_DATA PROVIDED_.
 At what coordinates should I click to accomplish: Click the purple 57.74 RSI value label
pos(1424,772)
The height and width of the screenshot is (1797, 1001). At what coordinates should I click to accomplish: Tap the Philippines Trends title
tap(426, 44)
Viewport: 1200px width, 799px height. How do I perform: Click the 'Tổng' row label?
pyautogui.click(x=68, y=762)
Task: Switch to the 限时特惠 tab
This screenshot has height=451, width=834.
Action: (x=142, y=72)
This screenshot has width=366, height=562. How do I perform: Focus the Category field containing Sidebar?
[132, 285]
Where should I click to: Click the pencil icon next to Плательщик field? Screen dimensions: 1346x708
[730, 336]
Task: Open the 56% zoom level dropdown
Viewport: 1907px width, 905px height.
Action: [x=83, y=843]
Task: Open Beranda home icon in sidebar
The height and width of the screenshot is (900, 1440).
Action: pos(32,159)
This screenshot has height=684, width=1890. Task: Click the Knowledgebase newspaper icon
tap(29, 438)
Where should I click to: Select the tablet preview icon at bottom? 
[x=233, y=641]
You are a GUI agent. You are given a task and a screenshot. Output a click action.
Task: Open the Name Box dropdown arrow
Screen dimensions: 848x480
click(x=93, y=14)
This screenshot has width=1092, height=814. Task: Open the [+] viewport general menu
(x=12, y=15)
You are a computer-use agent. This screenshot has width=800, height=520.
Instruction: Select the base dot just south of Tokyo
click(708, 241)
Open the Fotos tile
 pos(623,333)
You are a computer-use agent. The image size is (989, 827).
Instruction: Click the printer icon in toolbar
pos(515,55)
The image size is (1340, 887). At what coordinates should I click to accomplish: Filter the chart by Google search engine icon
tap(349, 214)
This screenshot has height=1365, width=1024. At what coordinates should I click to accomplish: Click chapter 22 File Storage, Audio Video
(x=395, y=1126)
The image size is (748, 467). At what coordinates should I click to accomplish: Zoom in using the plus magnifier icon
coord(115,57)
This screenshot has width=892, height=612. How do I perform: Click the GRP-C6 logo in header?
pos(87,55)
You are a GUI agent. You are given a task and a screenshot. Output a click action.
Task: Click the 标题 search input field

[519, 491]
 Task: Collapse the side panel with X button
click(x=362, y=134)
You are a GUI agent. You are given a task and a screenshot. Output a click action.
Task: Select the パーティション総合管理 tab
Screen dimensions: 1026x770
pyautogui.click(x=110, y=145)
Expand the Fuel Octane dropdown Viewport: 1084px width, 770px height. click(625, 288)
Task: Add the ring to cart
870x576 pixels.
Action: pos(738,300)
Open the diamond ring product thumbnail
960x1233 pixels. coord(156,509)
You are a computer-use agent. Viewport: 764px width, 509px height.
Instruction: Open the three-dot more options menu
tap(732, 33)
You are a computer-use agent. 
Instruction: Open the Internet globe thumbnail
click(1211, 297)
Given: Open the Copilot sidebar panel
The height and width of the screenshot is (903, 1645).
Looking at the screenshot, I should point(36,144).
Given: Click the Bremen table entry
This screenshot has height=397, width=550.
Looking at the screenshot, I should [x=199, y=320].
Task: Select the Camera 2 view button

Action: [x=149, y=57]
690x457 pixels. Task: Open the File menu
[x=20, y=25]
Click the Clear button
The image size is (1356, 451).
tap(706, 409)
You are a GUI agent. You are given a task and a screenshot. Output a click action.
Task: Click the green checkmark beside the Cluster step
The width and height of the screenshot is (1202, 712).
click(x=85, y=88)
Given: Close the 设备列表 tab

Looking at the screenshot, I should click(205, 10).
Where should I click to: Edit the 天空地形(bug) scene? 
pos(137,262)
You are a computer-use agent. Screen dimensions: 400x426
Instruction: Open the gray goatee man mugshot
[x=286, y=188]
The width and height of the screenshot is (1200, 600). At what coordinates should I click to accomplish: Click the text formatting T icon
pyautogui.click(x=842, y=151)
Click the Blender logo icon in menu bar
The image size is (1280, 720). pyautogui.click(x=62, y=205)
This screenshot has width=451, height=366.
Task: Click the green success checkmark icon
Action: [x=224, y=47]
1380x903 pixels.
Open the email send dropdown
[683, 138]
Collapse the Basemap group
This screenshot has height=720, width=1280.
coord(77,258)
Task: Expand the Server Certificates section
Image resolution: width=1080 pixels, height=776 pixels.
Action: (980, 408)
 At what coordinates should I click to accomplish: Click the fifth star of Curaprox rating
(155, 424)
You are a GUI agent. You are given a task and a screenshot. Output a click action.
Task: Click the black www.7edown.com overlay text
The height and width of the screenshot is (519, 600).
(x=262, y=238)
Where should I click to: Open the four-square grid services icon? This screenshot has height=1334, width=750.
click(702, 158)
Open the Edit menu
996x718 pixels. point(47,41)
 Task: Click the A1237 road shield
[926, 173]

_ACTION ITEM_. A faithful copy of the whole listing is needed.

_OUTPUT OF THE TASK_.
 At what coordinates should I click to accomplish: Click the purple 57.74 RSI value label
pos(1424,772)
The height and width of the screenshot is (1797, 1001). At what coordinates should I click to accomplish: Tap the Philippines Trends title
tap(426, 44)
Viewport: 1200px width, 799px height. How do I perform: Click the 'Tổng' row label?
pyautogui.click(x=68, y=762)
Task: Switch to the 限时特惠 tab
This screenshot has height=451, width=834.
Action: (x=142, y=72)
This screenshot has width=366, height=562. How do I perform: Focus the Category field containing Sidebar?
[132, 285]
Where should I click to: Click the pencil icon next to Плательщик field? Screen dimensions: 1346x708
[730, 336]
Task: Open the 56% zoom level dropdown
Viewport: 1907px width, 905px height.
Action: [x=83, y=843]
Task: Open Beranda home icon in sidebar
The height and width of the screenshot is (900, 1440).
Action: pos(32,159)
This screenshot has height=684, width=1890. Task: Click the Knowledgebase newspaper icon
tap(29, 438)
Where should I click to: Select the tablet preview icon at bottom? 
[x=233, y=641]
You are a GUI agent. You are given a task and a screenshot. Output a click action.
Task: Open the Name Box dropdown arrow
Screen dimensions: 848x480
click(x=93, y=14)
This screenshot has width=1092, height=814. Task: Open the [+] viewport general menu
(x=12, y=15)
You are a computer-use agent. This screenshot has width=800, height=520.
Instruction: Select the base dot just south of Tokyo
click(708, 241)
Open the Fotos tile
 pos(623,333)
You are a computer-use agent. The image size is (989, 827).
Instruction: Click the printer icon in toolbar
pos(515,55)
The image size is (1340, 887). At what coordinates should I click to accomplish: Filter the chart by Google search engine icon
tap(349, 214)
This screenshot has height=1365, width=1024. At what coordinates should I click to accomplish: Click chapter 22 File Storage, Audio Video
(x=395, y=1126)
The image size is (748, 467). At what coordinates should I click to accomplish: Zoom in using the plus magnifier icon
coord(115,57)
This screenshot has width=892, height=612. How do I perform: Click the GRP-C6 logo in header?
pos(87,55)
You are a GUI agent. You are given a task and a screenshot. Output a click action.
Task: Click the 标题 search input field

[519, 491]
 Task: Collapse the side panel with X button
click(x=362, y=134)
You are a GUI agent. You are given a task and a screenshot. Output a click action.
Task: Select the パーティション総合管理 tab
Screen dimensions: 1026x770
pyautogui.click(x=110, y=145)
Expand the Fuel Octane dropdown Viewport: 1084px width, 770px height. click(625, 288)
Task: Add the ring to cart
870x576 pixels.
Action: pos(738,300)
Open the diamond ring product thumbnail
960x1233 pixels. coord(156,509)
You are a computer-use agent. Viewport: 764px width, 509px height.
Instruction: Open the three-dot more options menu
tap(732, 33)
You are a computer-use agent. 
Instruction: Open the Internet globe thumbnail
click(1211, 297)
Given: Open the Copilot sidebar panel
The height and width of the screenshot is (903, 1645).
Looking at the screenshot, I should point(36,144).
Given: Click the Bremen table entry
This screenshot has height=397, width=550.
Looking at the screenshot, I should [x=199, y=320].
Task: Select the Camera 2 view button

Action: [x=149, y=57]
690x457 pixels. Task: Open the File menu
[x=20, y=25]
Click the Clear button
The image size is (1356, 451).
tap(706, 409)
You are a GUI agent. You are given a task and a screenshot. Output a click action.
Task: Click the green checkmark beside the Cluster step
The width and height of the screenshot is (1202, 712).
click(x=85, y=88)
Given: Close the 设备列表 tab

Looking at the screenshot, I should click(205, 10).
Where should I click to: Edit the 天空地形(bug) scene? 
pos(137,262)
You are a computer-use agent. Screen dimensions: 400x426
Instruction: Open the gray goatee man mugshot
[x=286, y=188]
The width and height of the screenshot is (1200, 600). At what coordinates should I click to accomplish: Click the text formatting T icon
pyautogui.click(x=842, y=151)
Click the Blender logo icon in menu bar
The image size is (1280, 720). pyautogui.click(x=62, y=205)
This screenshot has width=451, height=366.
Task: Click the green success checkmark icon
Action: [x=224, y=47]
1380x903 pixels.
Open the email send dropdown
[683, 138]
Collapse the Basemap group
This screenshot has height=720, width=1280.
coord(77,258)
Task: Expand the Server Certificates section
Image resolution: width=1080 pixels, height=776 pixels.
Action: (980, 408)
 At what coordinates should I click to accomplish: Click the fifth star of Curaprox rating
(155, 424)
You are a GUI agent. You are given a task and a screenshot. Output a click action.
Task: Click the black www.7edown.com overlay text
The height and width of the screenshot is (519, 600).
(x=262, y=238)
Where should I click to: Open the four-square grid services icon? This screenshot has height=1334, width=750.
click(702, 158)
Open the Edit menu
996x718 pixels. point(47,41)
 Task: Click the A1237 road shield
[926, 173]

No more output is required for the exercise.